Pennsylvania Supreme Court Names Pittsburgh Business Court Judge Vice-Chair of State Rules Committee; Pittsburgh Business Court’s Jurisdiction

Judge Christine A. Ward is a long-sitting business court judge in Pittsburgh, Pennsylvania, and President of the American College of Business Court Judges.

Judge Ward has served on the Court of Common Pleas of Allegheny County’s Commerce and Complex Litigation Center since its inception in late 2007.  On March 12, 2019, Judge Ward was designated by Pennsylvania’s Supreme Court to serve as state Vice-Chair for Pennsylvania’s Civil Procedure Rules Committee, a subject on which she also lectures at the University of Pittsburgh School of Law.

Jurisdiction in the Commerce and Complex Litigation Center

The Commerce and Complex Litigation Center defines categories of commerce cases over which there is presumptive or discretionary jurisdiction.  Presumptive jurisdiction over commerce cases includes shareholder actions; internal business governance disputes; asset sales, mergers, and converting business entities in any manner; restrictive covenants involving severe business disruptions; IP and trade secrets; securities; internet, ecommerce, and biotechnology; and certain types of class actions.

There is discretionary jurisdiction over commerce cases involving legally or factually complex UCC cases, business torts, breaches of contract or fiduciary duties, employer-employee disputes (including discrimination claims), and franchise disputes.
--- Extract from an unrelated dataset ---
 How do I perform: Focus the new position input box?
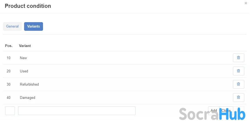coord(10,111)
In addition, discretionary commerce case jurisdiction includes commercial insurance coverage disputes worth at least $250,000; business insolvencies and receiverships; and arbitration awards for or against business entities of at least $250,000.

Certain types of commerce cases that “require extensive case management” are also included in the discretionary category, but the court notes “[a] case is not deemed to require extensive case management because of the inability of the litigants to resolve matters that should be resolved without judicial intervention.”

North Carolina’s Business Court provides a similar, though not identical, example of this “mixed” jurisdiction model, where some case types fall within the business court’s jurisdiction by definition without an additional complexity requirement, but others are subject to a judicial gatekeeper’s discretion and must have both (i) a commercial/business nature and (ii) involve complex litigation.